For farmers, the benefit is improved soil health, which leads to higher crop yields. “We roll up with a bunch of trucks,” said Yap. “We spread this volcanic, nutrient-rich dust that restores their soils, reduces soil erosion and replenishes essential nutrients. It helps both farmers and the planet at the same time.”

Regenerative Farming: Capturing Carbon While Improving Soil And Crop Yields

Agoro Carbon Alliance encourages ranchers to rotate animals to avoid over-grazing and stimulate plant growth. Photo provided by Agoro Carbon Alliance.

Changing farming and ranching practices offer other avenues for addressing and removing global greenhouse gas emissions. Excessive fertilizer use can lead to nitrous oxide emissions, a powerful greenhouse gas, while traditional tilling accelerates the oxidation of soil organic carbon, releasing it into the atmosphere as carbon dioxide. Tractors and other farm machinery burn fossil fuel. Given its size and impact, agriculture “is a sector that just cannot be ignored,” said Dylan Lubbe, Commercial Director at Agoro Carbon Alliance.

To attack the problem, Agoro has recruited a small army of agronomists and other agriculture experts to help an expanding network of farmers and ranchers move away from traditional agricultural practices in favor of regenerative farming and ranching, a practice that removes carbon, improves soil health and boosts crop yields.

“Soil is a natural carbon sink,” said Lubbe. “Traditional agricultural practices disturb the soil, essentially letting that stored carbon dissipate into the atmosphere.”

In June 2025, Microsoft reached an agreement with Agoro to purchase 2.6 million metric tonnes of carbon dioxide removals over 12 years. Extensive soil sampling validated by third parties is expected to confirm the project’s carbon removal and storage and soil enhancement.

Agoro provides financial support for farmers and ranchers so they can feel more comfortable that changing to new farming and ranching methods won’t hurt their bottom line.

BECCS: Bioenergy With Carbon Capture And Geological Storage

Stockholm Exergi is retrofitting its bioenergy plant so carbon dioxide can be captured by burning forestry waste from sustainably managed harvests. Photo provided by Stockholm Exergi.

Another way to remove carbon dioxide is to capture it from burning biomass and store it underground in geological formations, using know-how first developed by the oil and gas industry. Stockholm Exergi, a Swedish energy giant, is addressing the complexity and high upfront costs of this approach by retrofitting its enormous bioenergy plant on the Stockholm waterfront so carbon dioxide can be captured by burning forestry waste from sustainably managed harvests.

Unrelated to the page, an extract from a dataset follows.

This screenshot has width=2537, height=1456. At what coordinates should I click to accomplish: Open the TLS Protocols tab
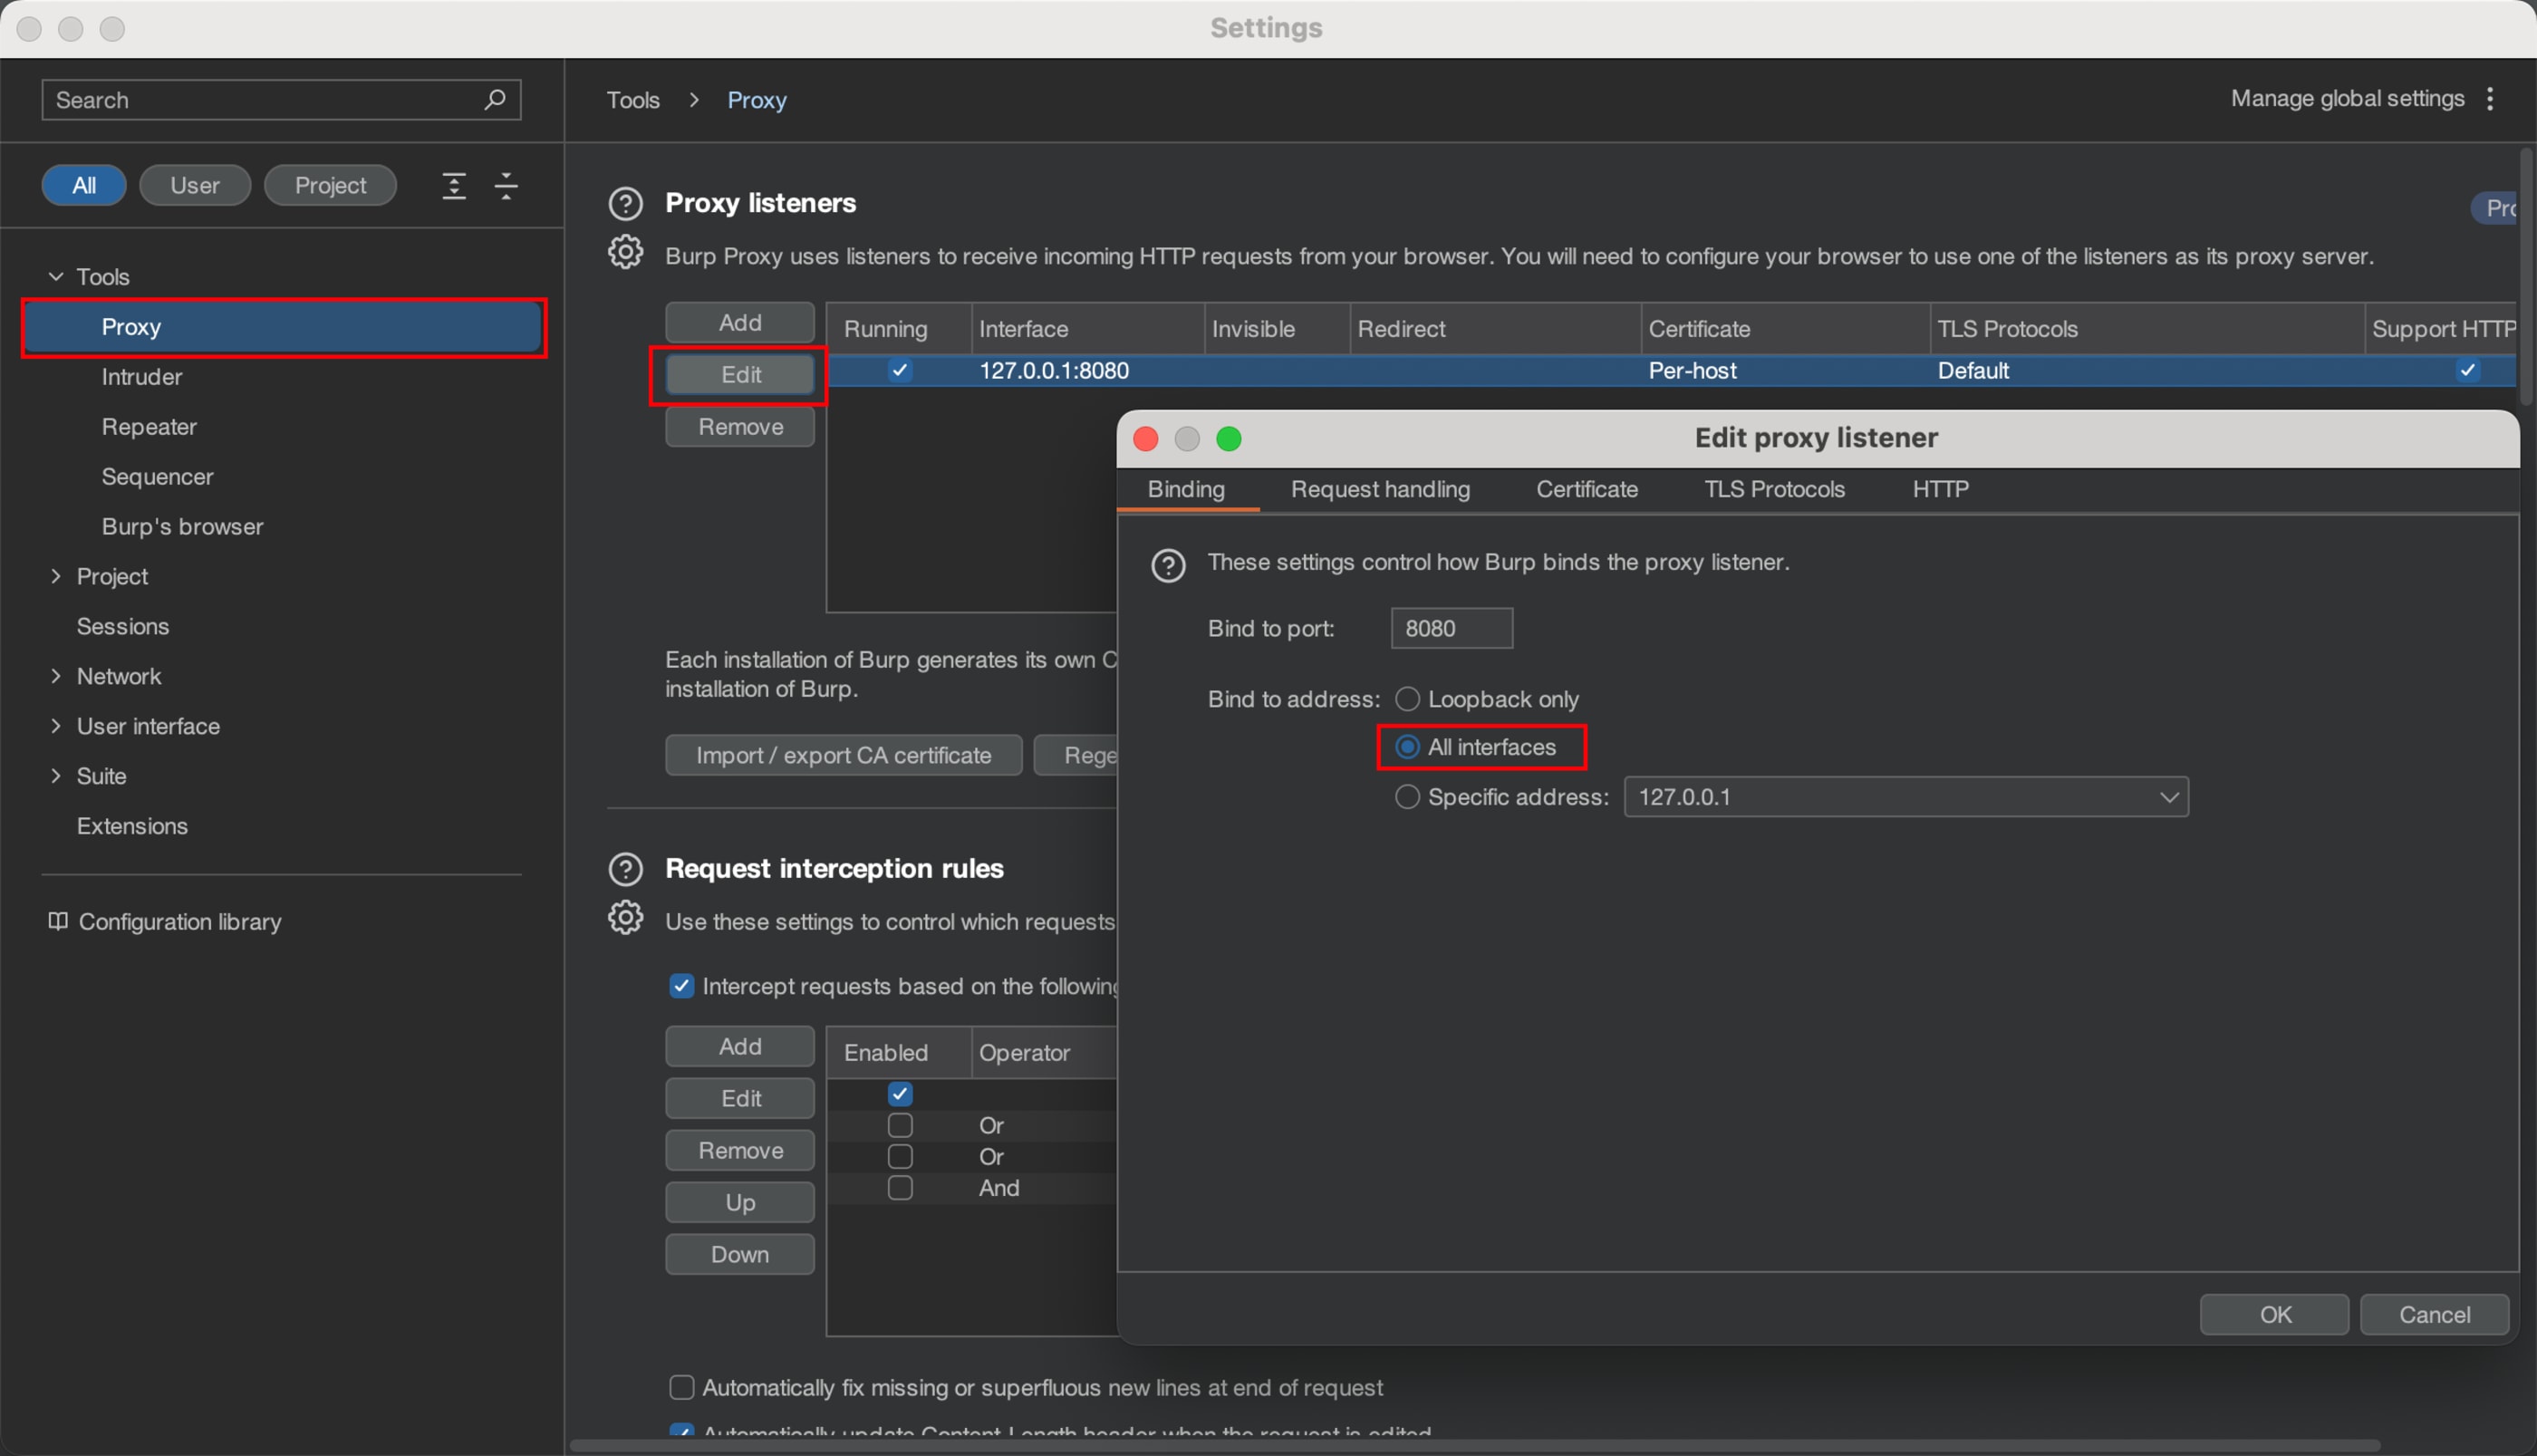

Besides generating electricity, the plant already uses heat generated by its bioenergy process to warm the city of Stockholm. Now construction is underway to make it possible for carbon dioxide to be separated from flue gases and condensed so it can be transported by ship to the North Sea for storage.

“We are creating a flow of carbon from the atmosphere to the geosphere,” said Erik Rylander, Head of Commercial Operations at Stockholm Exergi.

In May 2025, Microsoft reached an expanded ten-year agreement with Stockholm Exergi to remove over 5 million metric tonnes of carbon dioxide.

Tropical Reforestation: Drones And Satellites Replace Tape Measures

re.green operates as an ecological restoration company, reclaiming lands deforested decades or even centuries ago. Photo provided by re.green.

Harnessing trees to capture carbon dioxide has come a long way since the 1980s. While measuring the width of tree trunks with tape measures still plays an important role in the field, as was typical of early reforestation efforts, Brazil’s re.green increasingly uses light-emitting drones and satellite imagery to monitor forest growth and carbon removal.

To lock up carbon dioxide, re.green operates as an ecological restoration company, reclaiming lands that were deforested decades or even centuries ago. “Our effort is to restore the original ecosystem,” said Thiago Picolo, Chief Executive of re.green.

In January 2025, re.green and Microsoft reached an expanded agreement to purchase a total of nearly 6.5 million metric tonnes of carbon dioxide and restore a total of 33,000 hectares in the Amazon and Atlantic Forest biomes.